- Birth name: William Joel DiGregorio
- Born: January 8, 1944 Southbridge, Massachusetts, U.S,
- Died: October 12, 2011 (aged 67) Cheatham County, Tennessee, U.S.
- Occupation(s): Musician, songwriter
- Instrument: Keyboards
- Years active: 1960–2011

= Joel DiGregorio =

Musical artist (1944–2011)

William Joel "Taz" DiGregorio (January 8, 1944 – October 12, 2011) was a longtime member and keyboardist for the Charlie Daniels Band. He was born and lived in Southbridge, Massachusetts, until 1962 when he went on the road. He was self-taught on the keyboards, practicing from tunes by Elvis Presley, Fats Domino, and Little Richard following his attendance at a Ray Charles concert.

==Musical career==
He learned the Fats Domino song "Blue Monday" at the age of sixteen. Once, he just started playing and singing the entire song and his sister asked him "How did you do that?" and he replied "I don't know" and that kickstarted his career. He once played with a band at The Golden Nugget in Worcester, Massachusetts and played with Fay Adams & The Drifters.

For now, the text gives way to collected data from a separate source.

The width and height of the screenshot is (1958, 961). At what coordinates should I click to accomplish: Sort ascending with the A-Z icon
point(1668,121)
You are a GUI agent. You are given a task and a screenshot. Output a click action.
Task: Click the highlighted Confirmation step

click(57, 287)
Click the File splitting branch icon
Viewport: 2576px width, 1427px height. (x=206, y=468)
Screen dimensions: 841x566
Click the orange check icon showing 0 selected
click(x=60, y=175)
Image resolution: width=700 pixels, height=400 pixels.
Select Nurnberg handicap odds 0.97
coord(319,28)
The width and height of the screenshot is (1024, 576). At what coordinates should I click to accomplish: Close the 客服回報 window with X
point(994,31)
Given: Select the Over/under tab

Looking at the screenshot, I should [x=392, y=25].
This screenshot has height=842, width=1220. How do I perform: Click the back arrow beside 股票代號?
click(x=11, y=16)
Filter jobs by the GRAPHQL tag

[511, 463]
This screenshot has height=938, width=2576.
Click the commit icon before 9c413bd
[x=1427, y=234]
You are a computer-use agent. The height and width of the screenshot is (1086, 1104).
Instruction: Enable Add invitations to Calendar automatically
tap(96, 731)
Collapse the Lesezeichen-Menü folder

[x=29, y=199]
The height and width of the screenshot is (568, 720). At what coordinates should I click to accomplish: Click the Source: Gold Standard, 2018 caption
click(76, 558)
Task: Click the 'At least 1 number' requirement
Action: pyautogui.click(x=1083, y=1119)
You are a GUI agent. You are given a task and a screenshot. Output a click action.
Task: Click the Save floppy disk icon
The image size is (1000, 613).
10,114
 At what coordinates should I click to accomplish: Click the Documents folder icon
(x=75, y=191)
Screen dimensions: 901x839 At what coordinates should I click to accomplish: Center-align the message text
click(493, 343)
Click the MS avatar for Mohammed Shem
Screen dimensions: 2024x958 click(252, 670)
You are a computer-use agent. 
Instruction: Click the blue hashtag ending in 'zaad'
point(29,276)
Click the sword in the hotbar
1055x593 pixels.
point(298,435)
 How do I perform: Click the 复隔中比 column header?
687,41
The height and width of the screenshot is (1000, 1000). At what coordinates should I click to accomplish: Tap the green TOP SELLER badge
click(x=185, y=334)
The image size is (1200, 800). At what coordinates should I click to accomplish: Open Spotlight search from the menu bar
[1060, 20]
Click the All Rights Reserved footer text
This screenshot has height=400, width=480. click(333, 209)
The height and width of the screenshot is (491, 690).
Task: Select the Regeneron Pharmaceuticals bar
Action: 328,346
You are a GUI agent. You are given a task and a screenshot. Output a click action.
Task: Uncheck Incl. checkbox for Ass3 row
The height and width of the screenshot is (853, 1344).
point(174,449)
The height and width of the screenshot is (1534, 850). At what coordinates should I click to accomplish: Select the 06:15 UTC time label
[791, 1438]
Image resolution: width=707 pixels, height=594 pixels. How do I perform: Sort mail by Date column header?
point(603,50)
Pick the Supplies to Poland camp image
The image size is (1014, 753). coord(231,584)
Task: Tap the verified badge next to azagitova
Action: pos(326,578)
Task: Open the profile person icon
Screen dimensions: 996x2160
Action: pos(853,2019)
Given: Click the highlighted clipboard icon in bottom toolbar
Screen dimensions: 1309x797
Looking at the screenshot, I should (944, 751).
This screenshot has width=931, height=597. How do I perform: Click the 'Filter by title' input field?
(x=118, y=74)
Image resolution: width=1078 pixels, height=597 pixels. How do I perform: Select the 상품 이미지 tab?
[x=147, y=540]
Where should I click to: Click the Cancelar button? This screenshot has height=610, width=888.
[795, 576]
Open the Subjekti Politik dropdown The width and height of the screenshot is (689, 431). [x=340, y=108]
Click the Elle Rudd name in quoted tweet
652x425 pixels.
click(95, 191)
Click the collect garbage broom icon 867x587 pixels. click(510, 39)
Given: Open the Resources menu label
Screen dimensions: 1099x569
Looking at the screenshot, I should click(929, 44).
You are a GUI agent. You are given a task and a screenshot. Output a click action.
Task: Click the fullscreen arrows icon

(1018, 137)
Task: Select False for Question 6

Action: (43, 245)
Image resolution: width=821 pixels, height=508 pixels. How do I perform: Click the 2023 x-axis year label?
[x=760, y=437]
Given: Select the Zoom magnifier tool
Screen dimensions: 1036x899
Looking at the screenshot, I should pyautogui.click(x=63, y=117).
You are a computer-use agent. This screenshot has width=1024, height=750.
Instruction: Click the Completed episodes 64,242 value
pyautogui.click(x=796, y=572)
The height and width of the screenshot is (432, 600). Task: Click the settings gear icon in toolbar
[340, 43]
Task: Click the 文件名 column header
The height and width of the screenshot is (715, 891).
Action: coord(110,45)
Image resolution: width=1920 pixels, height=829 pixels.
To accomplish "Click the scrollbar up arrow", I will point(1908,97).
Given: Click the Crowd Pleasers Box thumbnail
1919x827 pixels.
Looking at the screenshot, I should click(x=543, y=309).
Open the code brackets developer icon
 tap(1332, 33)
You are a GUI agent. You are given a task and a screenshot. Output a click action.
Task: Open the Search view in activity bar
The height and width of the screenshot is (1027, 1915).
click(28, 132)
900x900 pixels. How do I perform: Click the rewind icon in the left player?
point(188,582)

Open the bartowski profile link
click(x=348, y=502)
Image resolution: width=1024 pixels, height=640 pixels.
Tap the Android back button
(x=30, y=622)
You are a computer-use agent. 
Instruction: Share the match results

He fulfilled his goal of becoming a professional musician, initiating his career with his first band, the group Paul Chaplain and his Emeralds, best known for their minor hit "Shortnin' Bread" (1960). They sold about 250,000 copies of their album in 1959. He was on the album at the age of seventeen and he didn't know a lot about life and music, but he knew 8 chords and he recorded the song, Shortnin' Bread, and it became a hit.

By the early 1960s, the group disbanded, leaving DiGregorio to find other gigs which included playing in a lounge band in Florida under the name of Little Joe and the Romans with Bill B. on guitar, Bobby J. on drums, and Ben on bass. They also played at Benny's Rebel Room in Washington, DC and various lounges and clubs in Lexington, Kentucky, Dayton, Ohio and Syracuse, New York. In Lexington, Charlie sat in at the Southland Bowl lounge and, even then was well liked by the audience. It was rumored back then that Joel stuck popsicle sticks into broken organ keys to make the broken keys playable in his earlier years. This was observed by band members while playing at Benny's Rebel Room in 1965.

In 1964, he was working with a band that played different types of music. He sang and played bass pedals on the organ. There was a saxophone player in the band named Jerry Kaskie, who was then drafted into the military. Then, they hired a guitarist, who was also drafted. Taz then got a job at a club called the LaFlame near the Air Force base in Orlando. Charlie Daniels went there as the main attraction once, and his guitarist quit and he was playing bass. They decided to have lunch together and Daniels told Joel that if he cut his hair, he could play in his band called the Jaguars.

A few years later, DiGregorio was drafted and served with the US Army. Upon his return home, he resumed his career with Daniels and following some ensemble changes The Charlie Daniels Band launched what became a commercially successful body of work, beginning with their self-titled debut album in 1970. In 1979, their signature hit "The Devil Went Down To Georgia," which achieved a number 3 placing on the US Pop Charts, was co-written by DiGregorio. In addition to his work with Daniels, he recorded the solo projects Midnight in Savannah (2008) and Shake Rag (2008).

===Charlie Daniels Band===
The original Charlie Daniels Band was Charlie, Jerry Corbitt from the Youngbloods, Billy Cox from the Band of Gypsys, Jeffrey Meyer, and Taz. They stayed together for six months, but then it didn't work out. After that, it was Charlie, Taz, Jeffrey, and Earl Grigsby. The original Charlie Daniels Band can still be heard on a bootleg album called Corbitt and Daniels, Live from Carnegie Hall.

==Nickname==
From the Charlie Daniels Band album Te John, Grease, & Wolfman, which the name comes from the band members' nicknames, "Te John" was the bassist, "Wolfman" the drummer, and Joel, being that he was half Italian and half French Canadian was "Grease". According to DiGregorio, "Charlie loves giving people nicknames," which is "one of those Southern rock cultural things." Taz got his nickname from when they were on the tour bus with their first road manager named Jesse Craig. Joel had his hair down past his shoulders and once, his hair was sticking up and Jesse was laughing and saying that he looked like a Tasmanian devil. Then Charlie was joking around and called him "Taz". The nickname "Grease" never stuck, but "Taz" did.

==Death==
DiGregorio was killed in a single car accident on Interstate 40 in Cheatham County, Tennessee, on October 12, 2011. He was driving to meet the band's tour bus, which was headed to a concert set for Wednesday night in Cumming, Georgia. He was 67 years old.